Strong men from Sidon and Arvad, other neighboring Phoenician towns, were this ship’s rowers, and its pilots were wise men. The Phoenicians were peerless in their seamanship in antiquity. The repairmen on board were also wise men from the famous elders of Gebal (Byblos in Lebanon). All other trading peoples cooperated with Tyre because it was the leading merchant marine power of its day.

"The description of every lavish detail of the trading vessel that represents the city of Tyre is expressed as an elaboration of Tyre’s opinion of her own matchlessness: ’I am perfect in beauty’ (3)." [Note: Taylor, p. 192.]

Verses 10-11

Famous mercenaries from distant lands were on board; Tyre was able to attract warriors to fight for her because she was strong. But the outstanding men of Tyre itself were traders, not soldiers. These foreign soldiers came from as far away as Persia, Lud (Lydia in Anatolia, modern eastern Turkey), and Put (on the African coast of the southern Red Sea). Some authorities equate Put with Libya, but 30:5 treats them as two separate places. These soldiers contributed to the glory of Tyre’s reputation as a mighty city-state. Likewise the men of Arvad and the Gammadim (men of Gammad, places unknown) were part of her fighting force. They hung their shields on Tyre’s walls identifying themselves with her and pledging to defend her. The NIV translators believed Helech was the name of a place, namely, a region in southeast Anatolia (the later Roman province of Cilicia where the Apostle Paul grew up). The NASB editors preferred to translate this word as "your army."

DATA BELOW
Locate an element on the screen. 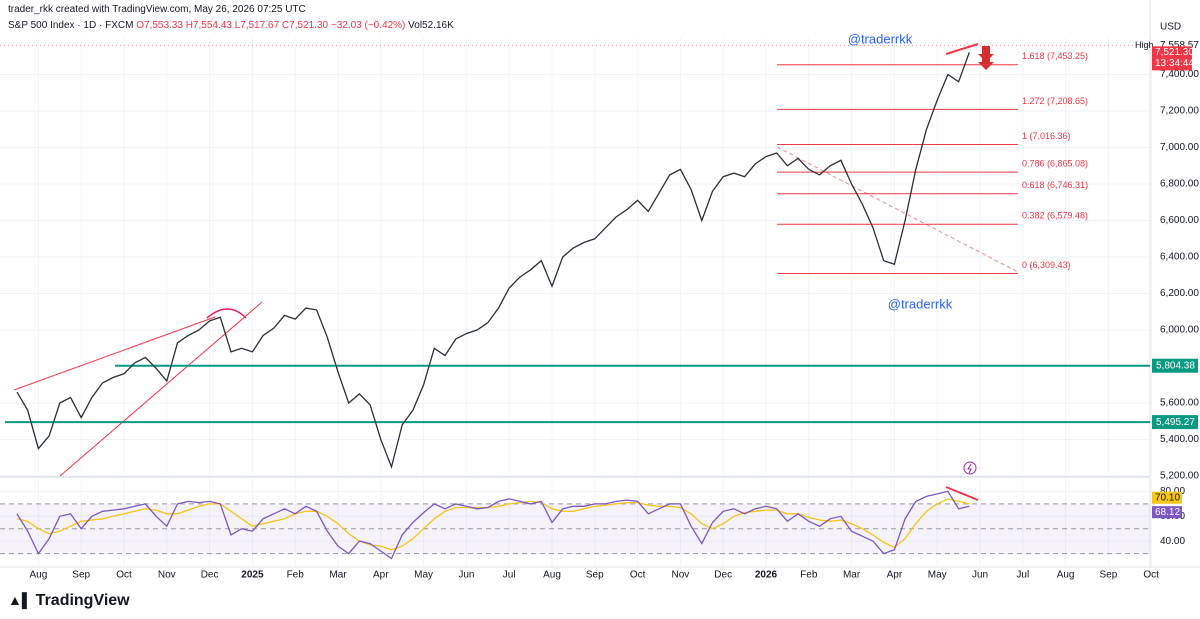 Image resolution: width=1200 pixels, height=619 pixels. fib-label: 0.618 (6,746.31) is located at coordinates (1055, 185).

ACTIONS TO TAKE
A. Quote the part of the Tyre commentary that opens with the words containing "Strong men from" and closes with "of its day.".
B. In the Tyre commentary, how did the NASB editors translate the word Helech?
Work from the Tyre commentary alone.

SOLUTIONS BY TASK
A.
Strong men from Sidon and Arvad, other neighboring Phoenician towns, were this ship’s rowers, and its pilots were wise men. The Phoenicians were peerless in their seamanship in antiquity. The repairmen on board were also wise men from the famous elders of Gebal (Byblos in Lebanon). All other trading peoples cooperated with Tyre because it was the leading merchant marine power of its day.

B. As "your army."